Campus / News / Student Research / November 10, 2010

Honors profile: Alison Spataro

Senior Alison Spataro’s Honors project is entirely in French. In English, her title is “The Frequent Usage of English words and expressions in the French language.”

The Knox Student: What are you working on?

Alison Spataro: This term, I’ve been working on doing a lot of background research on language purism and how nationalism can play into that. I’ve also been looking at laws that relate to the protection of the French language in France. I’ve been figuring out which groups of people use English words the most in France—whether it depends on social class, age, race, etc. It’s mostly people under the age of 25 who have knowledge of English and use the words and expressions in their everyday speech.

The second half is actually finding the English words that are most frequently used. I’m looking at sources such as blogs, magazines for young people, newspapers, etc. I also have a spreadsheet where I keep track of each word, its function, the nature of it, the context, which French words it’s used with, the part of speech. My research has that linguistic aspect, which is my advisor’s specialty.

TKS: How did you come up with your topic?

I studied abroad last winter and spring in Besançon, and I noticed a lot of English being used in commercials, advertisements and magazines, and I heard a lot of French young people sprinkling their conversations with English. That really piqued my interest—why this preference for English?

AS: Why do you feel this topic is important?

I think that there are a lot of negative stereotypes about the French and their feelings about their language. People have this idea that they’re too extreme with the protection laws. I’d like to show both sides of it—they’re really proud of their language and its history, but at the same time, not all of them are like that.

TKS: What do you hope to learn?

AS: I personally would like a better understanding about why there’s a preference for English among the young people. Is it an admiration? Is it cool? Is it because of globalization—is the English language overpowering French like they’re afraid it is?

TKS: How do you balance Honors with everything else that you’re doing?

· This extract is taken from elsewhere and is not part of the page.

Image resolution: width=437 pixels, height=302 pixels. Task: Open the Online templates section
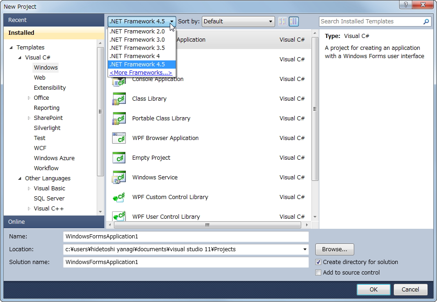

AS: This term it’s been kind of rough, because I’ve had a lot of readings in my other classes. Next term, I’m taking two credits of Honors, so all my time will be spent in the library doing reading for it. It’s hard when you’re only taking one credit of it and you have to balance it with your other courses, especially as a senior because your courses are more challenging. They’re just such big questions to answer, so I’m trying to break it up step by step and not overwhelm myself with it all.